Николай Анциферов – Николай Анциферов. «Такова наша жизнь в письмах». Письма родным и друзьям (1900–1950-е годы) (страница 63)
Работа у меня, кажется, налаживается. О вызове ничего более не слышно. Вероятно, он и не состоится. Здоровье мое в хорошем состоянии. Привыкаю и к новым людям. У нас интересный дневальный в конторе, бывший чапаевец. Живой, острый, способный. Посылаю тебе свой набросок головы одного из сотоварищей по лагерю, напомнивший мне Данте. Он шапку носит как на рисунке. Правда ведь похож? Я ждал, что ты опишешь свою жизнь на фоне дома, окрестностей и людей, как рассказывала мне в вагоне о Можайске. Помнишь?
Целую милую,
Спасибо за блокнот. Он очень кстати.
Пришли, пожалуйста, полотенце и чайную ложку.

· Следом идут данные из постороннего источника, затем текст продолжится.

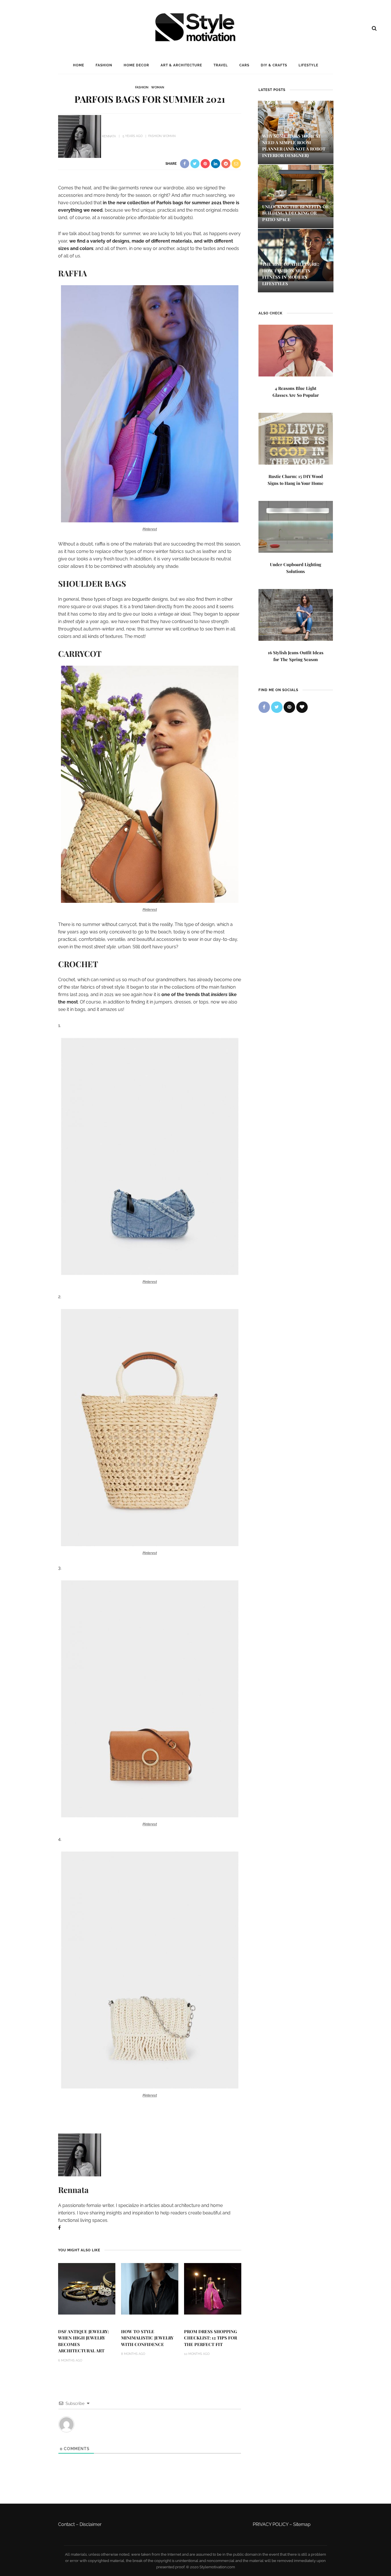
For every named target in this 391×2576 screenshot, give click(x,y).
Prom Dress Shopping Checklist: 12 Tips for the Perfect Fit (210, 2338)
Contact (66, 2524)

Обо мне не тужи: мне здесь не плохо.
Я под большим впечатлением речи Жданова. Читала ли ты ее?[607]
P. S. Не хочется расстаться с тобою. Еще немножко побуду, моя любимушка. Меня тяготит мысль — как ты переживаешь неутешительный ответ на свое ходатайство. Крепись и ты, Сонюшка. Еще раз скажу любимые слова Татьяны Николаевны. «Все пройдет — одна правда останется». С нами наше прошлое и наша любовь. Будем ими жить. Я ими смогу жить. Тебя, может быть, удивляет, почему у меня так мало надежды, что я, не зная ответа, утешаю тебя. Сонюшка, я верю, что справедливость восторжествует, 0+0+0 — даст, как и в математике, — 0, а не 8. («Здорово сострил, малютка» — помнишь Джона из «Сверчка на печи»?) Но я пока остаюсь под подозрением, а международное положение столь неблагоприятно, что заподозренных будут держать в изоляции. Мне так кажется. Ну а какие у нас средства рассеять подозрение? Нужно ждать более спокойного времени. Не может быть, чтобы из‐за лишь подозрения держали полный срок. Только бы меня вывезли из запретной зоны и разрешили повидаться с тобой. Милая, дорогая — будь спокойна, живи тем, что у тебя осталось хорошего, а ведь ты оглянись на свою жизнь — разве у тебя мало хорошего, чем можно заполнить жизнь. Мне так хочется приласкать тебя, успокоить, внушить тебе волю и к своей жизни. Люблю тебя крепко, и любовь моя всегда с тобою. Надо кончать, а мне так трудно оторваться от этого листика, ну еще раз до свидания в следующем письме.
Целую тебя.
Дорогая моя Сонюшка, пишу тебе наспех. Вот в чем дело. Ты уже знаешь, что я писал начальнику всего строительства БАМа Френкелю и напомнил ему 1) об организации мною на Медвежьей горе геолог. отдела в музее, 2) об организации дважды курсов технико-геологических изысканий и проведении их. Кончившие курсы себя вполне оправдали и на Беломорстрое, и позднее на канале Волга — Москва, и в БАМ’е, 3) что по его представлению я был освобожден с литерами ББВП и мне была оказана честь объявления этого освобождения и награды — в его кабинете его секретарем — Гареликом[608].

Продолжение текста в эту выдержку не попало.